#### [TASK DESCRIPTION]
Each line below that carries the string "Policy" must appear in the answer.

Records contained in a dataset:
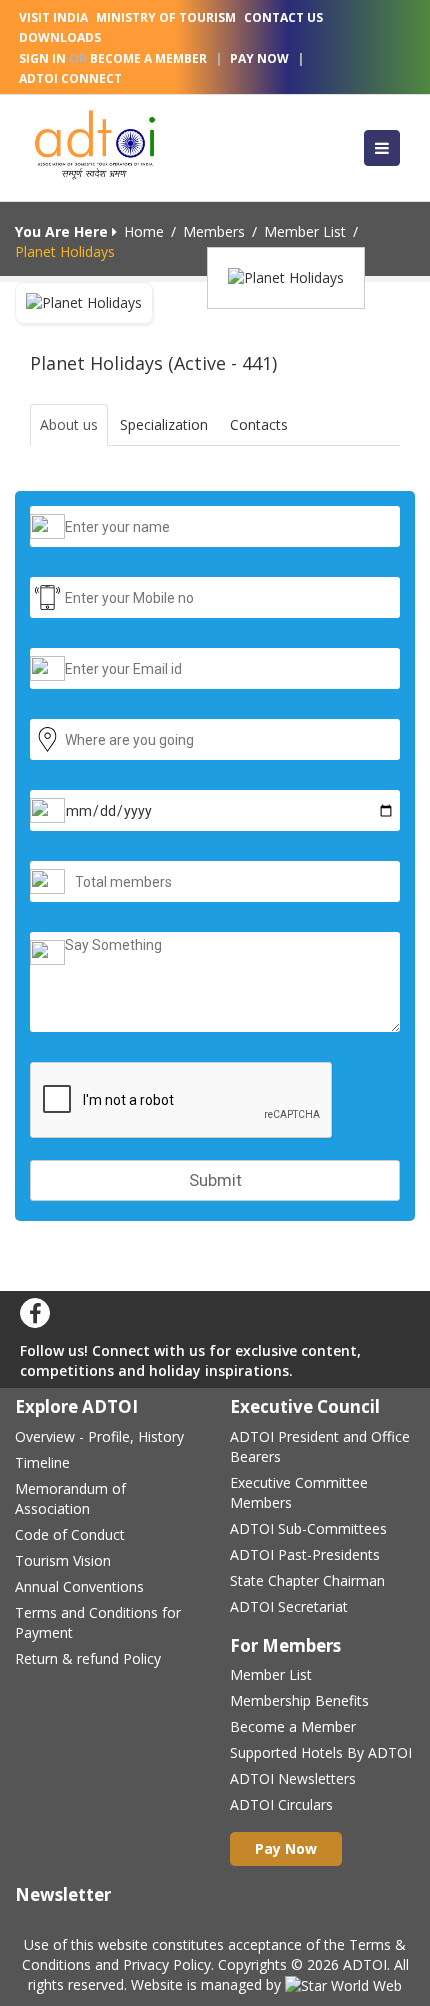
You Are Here (63, 231)
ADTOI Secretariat (289, 1606)
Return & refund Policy (88, 1658)
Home (144, 231)
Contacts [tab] (259, 424)
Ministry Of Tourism (166, 17)
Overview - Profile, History (99, 1436)
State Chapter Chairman (307, 1580)
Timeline (42, 1462)
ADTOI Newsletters (293, 1778)
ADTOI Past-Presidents (305, 1554)
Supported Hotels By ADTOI (321, 1752)
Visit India (53, 17)
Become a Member (293, 1726)
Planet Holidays (65, 251)
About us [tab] (69, 424)
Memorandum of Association (70, 1498)
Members (214, 231)
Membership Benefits (299, 1700)
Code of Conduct (70, 1534)
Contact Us (283, 17)
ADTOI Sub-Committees (308, 1528)
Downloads (60, 37)
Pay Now (259, 58)
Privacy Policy (167, 1964)
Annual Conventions (79, 1586)
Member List (305, 231)
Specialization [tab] (164, 424)
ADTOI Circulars (281, 1804)
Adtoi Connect (70, 78)
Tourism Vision (63, 1560)
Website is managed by (208, 1984)
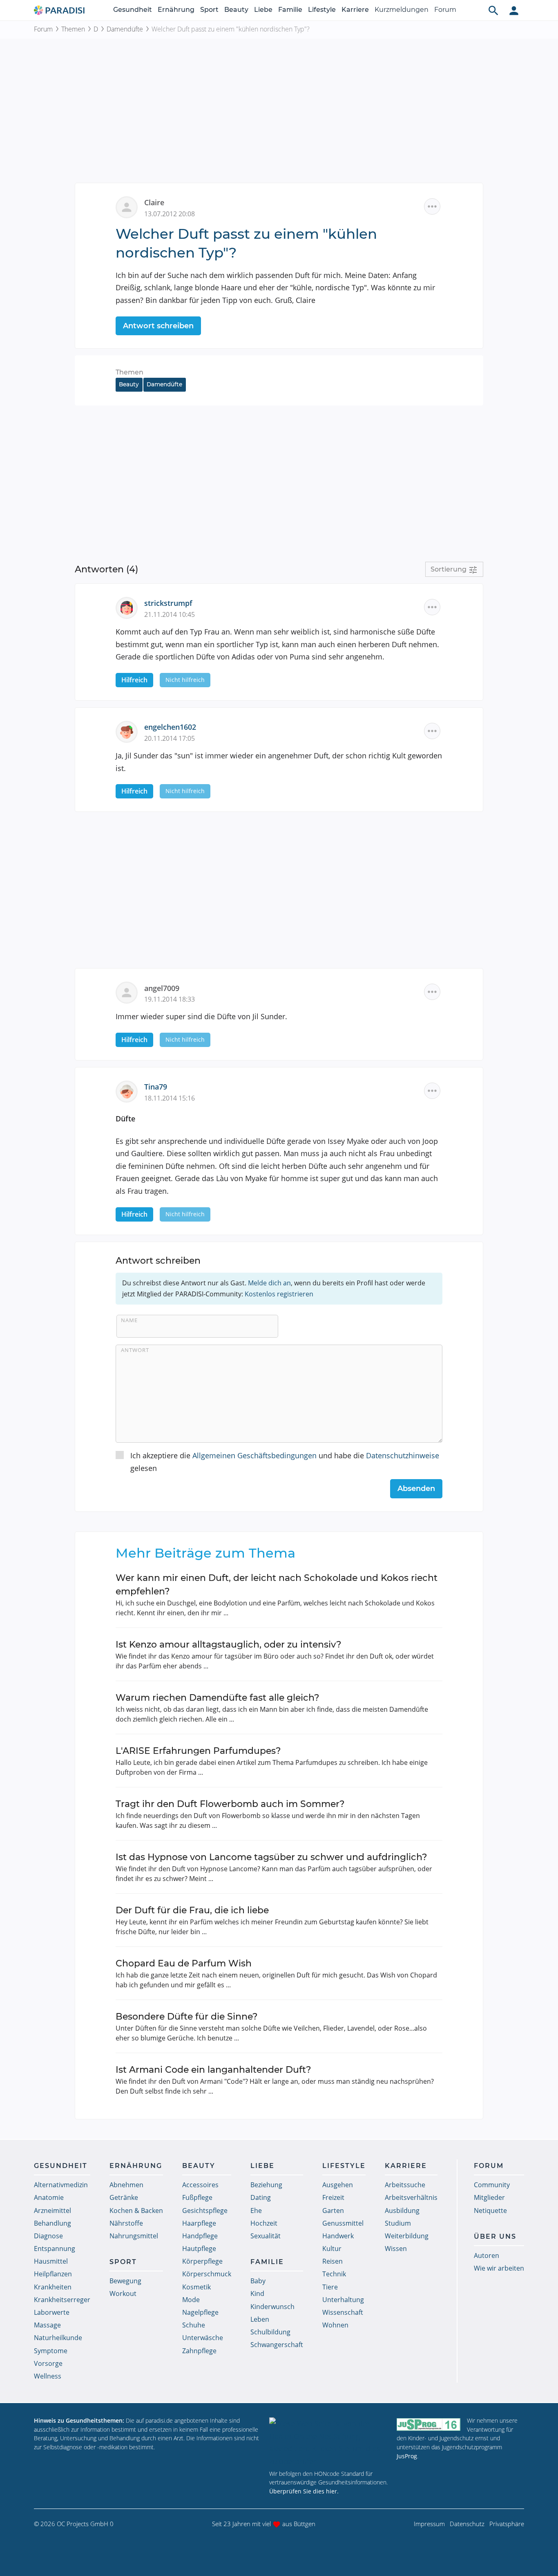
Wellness (47, 2376)
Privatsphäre (506, 2524)
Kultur (331, 2248)
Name (129, 1320)
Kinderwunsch (272, 2306)
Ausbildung (402, 2210)
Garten (333, 2210)
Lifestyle (322, 9)
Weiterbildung (407, 2235)
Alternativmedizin (61, 2184)
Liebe (263, 9)
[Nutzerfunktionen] (514, 10)
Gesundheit (132, 9)
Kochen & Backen (136, 2210)
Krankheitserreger (62, 2299)
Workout (122, 2293)
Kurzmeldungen (402, 9)
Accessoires (200, 2184)
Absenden (416, 1488)
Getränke (123, 2197)
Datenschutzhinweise (402, 1455)
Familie (290, 9)
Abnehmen (126, 2184)
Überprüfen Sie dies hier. (304, 2491)
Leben (259, 2319)
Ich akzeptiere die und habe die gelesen (284, 1462)
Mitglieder (489, 2197)
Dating (260, 2197)
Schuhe (193, 2324)
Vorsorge (48, 2363)
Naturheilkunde (58, 2337)
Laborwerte (51, 2312)
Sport (209, 9)
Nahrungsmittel (133, 2235)
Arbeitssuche (405, 2184)
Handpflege (200, 2235)
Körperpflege (202, 2261)
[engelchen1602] (130, 731)
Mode (191, 2299)
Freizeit (333, 2197)
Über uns (495, 2236)
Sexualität (265, 2235)
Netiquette (490, 2210)
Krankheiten (52, 2286)
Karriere (355, 9)
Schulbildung (270, 2331)
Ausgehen (337, 2184)
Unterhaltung (343, 2299)
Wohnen (335, 2324)
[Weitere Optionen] (432, 206)
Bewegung (125, 2280)
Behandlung (52, 2223)
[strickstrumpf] (130, 607)
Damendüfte (125, 29)
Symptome (50, 2350)
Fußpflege (197, 2197)
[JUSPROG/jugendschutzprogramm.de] (428, 2424)
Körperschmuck (206, 2273)
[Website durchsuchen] (493, 10)
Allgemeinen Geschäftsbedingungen (254, 1455)
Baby (258, 2280)
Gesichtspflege (205, 2210)
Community (492, 2184)
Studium (398, 2223)
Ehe (256, 2210)
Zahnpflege (199, 2350)
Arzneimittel (52, 2210)
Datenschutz (467, 2524)
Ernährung (176, 9)
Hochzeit (263, 2223)
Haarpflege (199, 2223)
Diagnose (48, 2235)
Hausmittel (51, 2261)
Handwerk (338, 2235)
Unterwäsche (202, 2337)
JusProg (407, 2456)
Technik (334, 2273)
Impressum (429, 2524)
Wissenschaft (342, 2312)
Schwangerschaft (276, 2344)
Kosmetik (196, 2286)
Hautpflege (199, 2248)
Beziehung (266, 2184)
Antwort (135, 1350)
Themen (73, 29)
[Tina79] (130, 1091)
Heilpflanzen (53, 2273)
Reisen (332, 2261)
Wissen (396, 2248)
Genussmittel (343, 2223)
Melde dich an (269, 1282)
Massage (47, 2324)
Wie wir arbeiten (499, 2268)
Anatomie (49, 2197)
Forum (445, 9)
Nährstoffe (126, 2223)
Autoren (486, 2255)
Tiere (330, 2286)
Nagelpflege (200, 2312)
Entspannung (54, 2248)
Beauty (236, 9)
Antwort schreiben (158, 325)
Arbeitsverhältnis (411, 2197)
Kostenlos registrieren (279, 1293)
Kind (257, 2293)
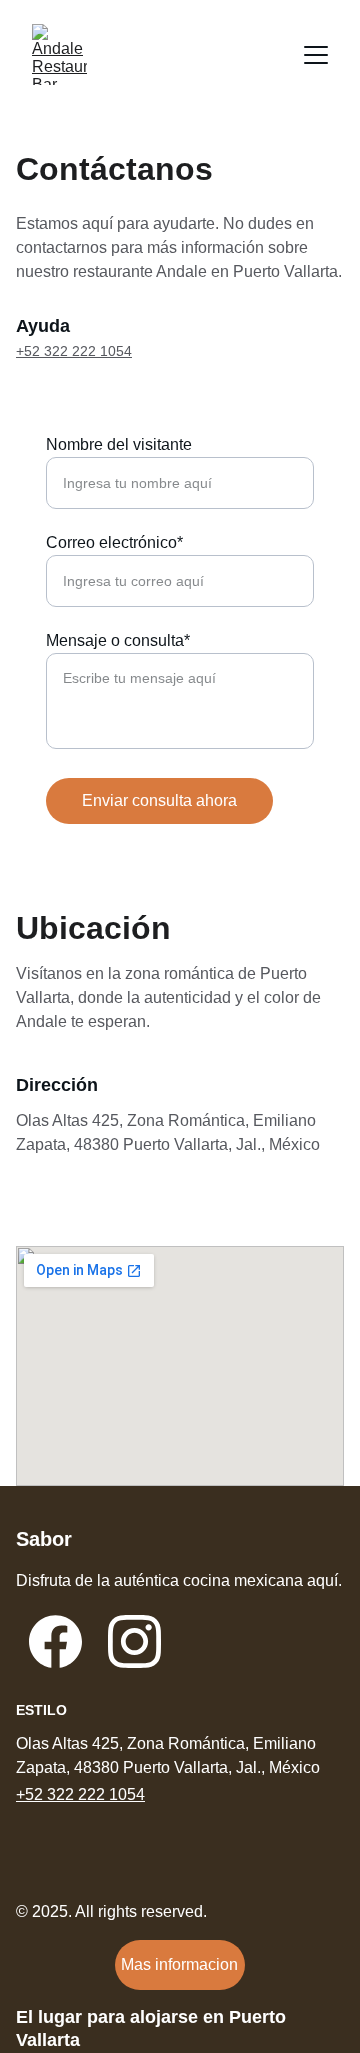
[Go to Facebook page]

#### [ANSWER FOR THIS EXERCISE]
Return & refund Policy (88, 1658)
Privacy Policy (167, 1964)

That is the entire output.